Bölüm 14.

2.1K 214 34
                                    

Katherine ile birlikte kısa bir yolculuktan sonra onların restoranının önünde durmuştuk. Katherine arabadan indiğinde ben de inip kapıyı kapattım. Gözlerimi restoranın dışında gezdirmeye başladım.

Restoranın dışarısı gri renkte boyanmıştı. Üzerinde kocaman neon sarı renginde olan ismi ara sıra yanıp sönüyordu. Gerçekten dışarıdan bakıldığında bile ne kadar güzel ve pahalı bir restoran olduğunu anlamak mümkündü. Gerçekten prestijli bir restorandı bu. Katherine ve ailesi oldukça zengin olmalı.

Katharine yanıma gelip, elimden tutarken, "Dış dizaynını beğendin mi?" diye sordu.

Gözlerimi bir süre birleşmiş olan ellerimizde gezdirerek, "Evet, çok güzel hazırlanmış. Kapalı renkler çok hoş duruyor." dedim.

Ellerimize kayan gözlerimi fark edip, gülümsedi ve elimi hafifçe sıkarak, "Babama ben söyledim bu şekilde dizayn etmesini. O yüzden benim eserim sayılır." dedi göğsünü şişirip.

Onun bu haline gülerken hafifçe koluna vurup, "Gerçekten böbürlenmeyi seviyorsun, değil mi?" dedim alayla.

O da hafifçe kıkırdayarak, "Yok canım, bunlar sadece gerçekler. Karın gerçekten mükemmel biri, kabul et bunu." dedi.

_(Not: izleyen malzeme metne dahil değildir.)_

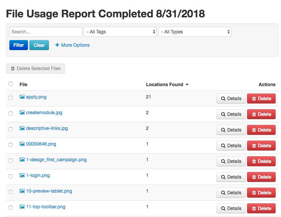
Task: Click the image icon next to 1-login.png
Action: (22, 176)
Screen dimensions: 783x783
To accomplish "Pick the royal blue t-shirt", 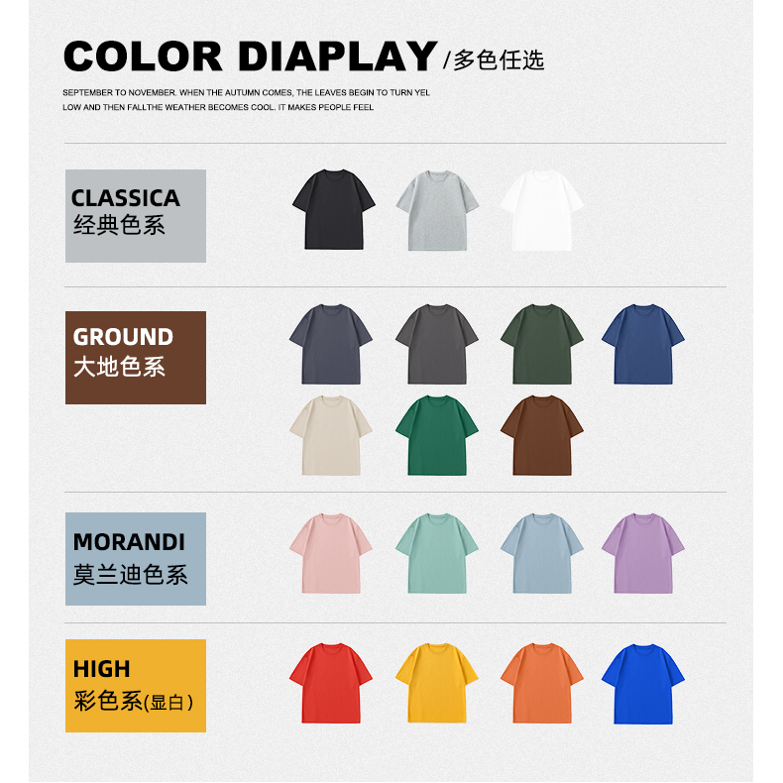I will [642, 684].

Ona gözlerimi devirsem de, gülerek sadece kafamı saklamakla yetmiştim. El ele içeri girdiğimizde bizi gören garsonlardan birisi gözlerini genişletip, şaşkınlıkla bize bakmaya başladı.

Ardından koşarak, "Мисс Кэтрин." dedi onun önünde durup.

/bayan Katharine/

Katherine onun bu haline gülerek, "Türkçe biliyorum Mehmet." dedi.

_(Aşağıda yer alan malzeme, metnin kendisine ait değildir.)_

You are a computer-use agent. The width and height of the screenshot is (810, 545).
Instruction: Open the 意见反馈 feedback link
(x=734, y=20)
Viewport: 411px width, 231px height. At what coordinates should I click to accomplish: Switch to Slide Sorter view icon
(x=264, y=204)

Adının Mehmet olduğunu öğrendiğim çocuk kafasını kaldırıp ona bakarken, "Türkçeniz çok gelişmiş efendim, lütfen beni takip edin, ağabeyiniz sizi bekliyor." dedi.

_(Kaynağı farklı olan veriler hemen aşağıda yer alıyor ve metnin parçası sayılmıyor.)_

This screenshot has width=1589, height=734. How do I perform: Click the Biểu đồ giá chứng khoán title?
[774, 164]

Katharine kafa salladığında Mehmet ilerlemeye başladı. Katharine ağabeyinin onu beklediğini duyduğunda gerilmişti. Elimi sıkmış ve avuç içi terlemeye başlamıştı.

İlerlemeye devam ederken kafamı ona çevirip, "Hâlâ mı gerginsin?" diye sordum.

Boşta olan elini yüzünde gezdirip, "Evet, dediğim gibi 3 sene sonra onu ilk kez görüşüm. Hem de böyle bir sebepten dolayı." dedi.

Gergin olması normaldi. Sonuçta ağabeyinin sevgilisi onu kız kardeşiyle aldatmıştı. Fakat Katharine'yi suçlamıyordum. Onun bundan haberi yoktu. Suçsuz yere ağabeyinden böyle bir tavır görmesini beğenmemiştim. Ve masada oturduğumuzda ona herhangi bir laf ederse, onunla kavga etmeye bile hazırdım.

Masaya yaklaştığımızda Katharine'den biraz daha uzun, fazla zayıf olmasa da, zayıf görünümlü, kahverengine yakın sarı saçlı, mavi gözlü bir çocuk gördüm. Yüzü tertemiz, bebek gibiydi. Aslında dikkatli bakmadığınızda pek benzemiyorlar dersiniz.

Bizi gördüğünde anında gülümseyerek ayağa kalktı. Katherine de elimi bırakıp, onun önünde durdu. İkisi de bir birine bakıyordu. Fakat Katharine soğuk ve düz bir ifadeyle bakarken Kevin parlak gülümsemeyle onun bir hareket etmesini bekliyordu.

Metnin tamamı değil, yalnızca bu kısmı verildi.